長く、この仕事をしていると生産者には「サプライチェーン」について理解し、意識している人が少ないと感じます。おそらく北海道の生産者は流通や販売に関しての意識が低いのではないでしょうか?
これは農業だけでなく、一次産業全般に言えることで、恵まれた生産環境があって、大規模、大量に生産することができる背景があるからだと思います。

明治維新の前まで、北海道は「蝦夷」と呼ばれていて、本州(内地)からの商人が北海道の産品を江戸や大阪などに流通させていました。このころの航路は、日本海ルートで、北前船によって本州と北海道との貿易がなされていました。

天然資源が豊かな北海道で昆布やニシンなど海産物は浜にあげれば(内地から)「買い屋さん」がやってきて、値段を付けて買ってくれる。というような状況だったようです。
畑の作物でも小豆などは投機的な作物とされていました。農業者は作るだけで流通には関与しない時代が長く続きました。

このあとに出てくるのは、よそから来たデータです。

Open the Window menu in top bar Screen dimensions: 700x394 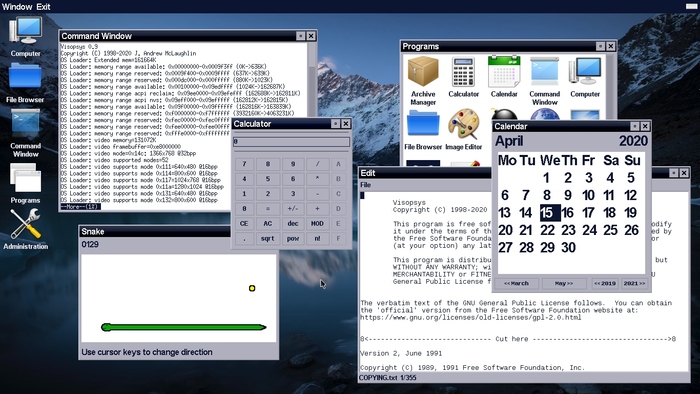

農産物や海産物は相対取引よりもせりで価格が決まっていました。つまり、価格の決定権を生産者が持つことはなかったのです。それでも、不満のない価格で買ってもらえたから当時はそれでよかったのでしょう。

15年ぐらい前から、農林水産省では「六次産業化」、経済産業省では「農商工連携」といった事業が始まり、農業者が農産物生産だけでなく、加工や販売まで行うことが始まりました。農商工連携では、農業者等が製造業、販売業と連携することで、生産から販売まで一元的に行おうとする取り組みが積極的に行われるようになりました。

これまでは作ることだけに専念していたのに、急に流通や販売も担うことが求められたのです。これは、生産費(原価)と販売価格に大きな差があり、生産者が出荷後のサプライチェーンで大きな付加価値がついたことを示していて、生産者がそこを担えばもっと儲かるだろうとの目算があったからでしょう。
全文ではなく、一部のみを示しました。